Task directions: Transcribe the data below exactly, but only from the line containing "The height and width of the screenshot is (286, 320)." through its final line, both included.

↓

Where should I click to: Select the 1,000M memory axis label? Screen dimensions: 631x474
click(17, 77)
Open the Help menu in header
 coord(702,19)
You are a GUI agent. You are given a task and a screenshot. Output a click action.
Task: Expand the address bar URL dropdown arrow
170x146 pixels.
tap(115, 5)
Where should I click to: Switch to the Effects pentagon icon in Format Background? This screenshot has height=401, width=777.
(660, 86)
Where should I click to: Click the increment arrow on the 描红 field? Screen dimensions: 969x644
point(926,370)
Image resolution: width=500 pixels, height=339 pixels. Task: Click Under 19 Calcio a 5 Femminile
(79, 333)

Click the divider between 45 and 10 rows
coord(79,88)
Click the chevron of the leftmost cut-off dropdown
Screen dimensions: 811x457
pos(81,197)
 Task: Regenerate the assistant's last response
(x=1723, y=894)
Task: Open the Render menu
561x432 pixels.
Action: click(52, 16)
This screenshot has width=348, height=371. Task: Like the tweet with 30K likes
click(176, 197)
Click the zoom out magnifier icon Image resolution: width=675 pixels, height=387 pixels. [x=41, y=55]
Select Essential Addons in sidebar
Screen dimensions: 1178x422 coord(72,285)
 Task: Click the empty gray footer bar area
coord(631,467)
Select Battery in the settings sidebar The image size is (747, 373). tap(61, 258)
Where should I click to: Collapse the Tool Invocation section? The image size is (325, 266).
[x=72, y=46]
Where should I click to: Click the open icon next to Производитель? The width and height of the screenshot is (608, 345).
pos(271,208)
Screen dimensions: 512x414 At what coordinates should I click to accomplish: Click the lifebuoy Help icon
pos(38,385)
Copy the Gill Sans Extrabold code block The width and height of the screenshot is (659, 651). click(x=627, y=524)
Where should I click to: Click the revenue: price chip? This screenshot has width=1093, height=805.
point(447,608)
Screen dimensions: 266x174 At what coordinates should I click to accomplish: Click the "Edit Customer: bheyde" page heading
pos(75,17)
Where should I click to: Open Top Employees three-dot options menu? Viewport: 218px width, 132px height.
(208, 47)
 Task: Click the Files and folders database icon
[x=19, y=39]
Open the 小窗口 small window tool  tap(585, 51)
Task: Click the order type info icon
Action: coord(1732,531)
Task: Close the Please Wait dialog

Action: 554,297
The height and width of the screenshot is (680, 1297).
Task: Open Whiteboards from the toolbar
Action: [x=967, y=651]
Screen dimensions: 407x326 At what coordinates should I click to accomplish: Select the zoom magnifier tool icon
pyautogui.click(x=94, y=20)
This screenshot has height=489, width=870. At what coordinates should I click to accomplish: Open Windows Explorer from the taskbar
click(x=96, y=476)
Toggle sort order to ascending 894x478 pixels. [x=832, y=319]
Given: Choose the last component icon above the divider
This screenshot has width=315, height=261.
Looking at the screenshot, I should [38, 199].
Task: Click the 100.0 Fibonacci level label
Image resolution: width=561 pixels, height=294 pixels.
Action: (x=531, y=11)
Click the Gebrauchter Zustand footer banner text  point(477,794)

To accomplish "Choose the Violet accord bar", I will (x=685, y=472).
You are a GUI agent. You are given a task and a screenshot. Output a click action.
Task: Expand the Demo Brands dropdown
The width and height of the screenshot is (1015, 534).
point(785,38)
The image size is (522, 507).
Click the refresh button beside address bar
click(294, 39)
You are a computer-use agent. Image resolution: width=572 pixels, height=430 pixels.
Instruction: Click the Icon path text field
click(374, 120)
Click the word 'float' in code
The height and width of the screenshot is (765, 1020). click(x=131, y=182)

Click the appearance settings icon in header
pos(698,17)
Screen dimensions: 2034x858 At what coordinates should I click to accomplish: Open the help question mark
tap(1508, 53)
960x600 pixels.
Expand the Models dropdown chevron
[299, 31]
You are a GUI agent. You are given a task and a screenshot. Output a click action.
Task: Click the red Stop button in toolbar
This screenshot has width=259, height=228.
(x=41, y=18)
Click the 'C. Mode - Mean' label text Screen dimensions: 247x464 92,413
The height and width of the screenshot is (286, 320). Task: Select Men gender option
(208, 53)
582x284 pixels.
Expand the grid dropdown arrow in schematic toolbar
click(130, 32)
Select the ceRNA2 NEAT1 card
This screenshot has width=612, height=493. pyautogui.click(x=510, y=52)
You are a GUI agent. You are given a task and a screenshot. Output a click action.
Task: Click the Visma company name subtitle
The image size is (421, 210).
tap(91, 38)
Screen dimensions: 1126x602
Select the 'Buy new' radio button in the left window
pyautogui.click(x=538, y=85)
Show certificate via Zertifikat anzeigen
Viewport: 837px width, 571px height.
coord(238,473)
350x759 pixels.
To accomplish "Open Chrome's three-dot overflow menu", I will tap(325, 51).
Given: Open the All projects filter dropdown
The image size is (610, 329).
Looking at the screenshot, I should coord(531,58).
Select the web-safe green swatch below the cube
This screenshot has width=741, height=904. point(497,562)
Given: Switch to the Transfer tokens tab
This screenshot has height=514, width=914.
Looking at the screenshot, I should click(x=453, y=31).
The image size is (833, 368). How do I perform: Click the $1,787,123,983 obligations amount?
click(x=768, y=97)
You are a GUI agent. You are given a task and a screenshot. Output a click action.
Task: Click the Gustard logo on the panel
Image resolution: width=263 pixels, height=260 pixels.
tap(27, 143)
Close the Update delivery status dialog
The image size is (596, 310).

↑

Written solution:
The height and width of the screenshot is (286, 320). Task: Select Men gender option
(208, 53)
582x284 pixels.
Expand the grid dropdown arrow in schematic toolbar
click(130, 32)
Select the ceRNA2 NEAT1 card
This screenshot has width=612, height=493. pyautogui.click(x=510, y=52)
You are a GUI agent. You are given a task and a screenshot. Output a click action.
Task: Click the Visma company name subtitle
The image size is (421, 210).
tap(91, 38)
Screen dimensions: 1126x602
Select the 'Buy new' radio button in the left window
pyautogui.click(x=538, y=85)
Show certificate via Zertifikat anzeigen
Viewport: 837px width, 571px height.
coord(238,473)
350x759 pixels.
To accomplish "Open Chrome's three-dot overflow menu", I will tap(325, 51).
Given: Open the All projects filter dropdown
The image size is (610, 329).
Looking at the screenshot, I should coord(531,58).
Select the web-safe green swatch below the cube
This screenshot has width=741, height=904. point(497,562)
Given: Switch to the Transfer tokens tab
This screenshot has height=514, width=914.
Looking at the screenshot, I should click(x=453, y=31).
The image size is (833, 368). How do I perform: Click the $1,787,123,983 obligations amount?
click(x=768, y=97)
You are a GUI agent. You are given a task and a screenshot. Output a click action.
Task: Click the Gustard logo on the panel
Image resolution: width=263 pixels, height=260 pixels.
tap(27, 143)
Close the Update delivery status dialog
The image size is (596, 310).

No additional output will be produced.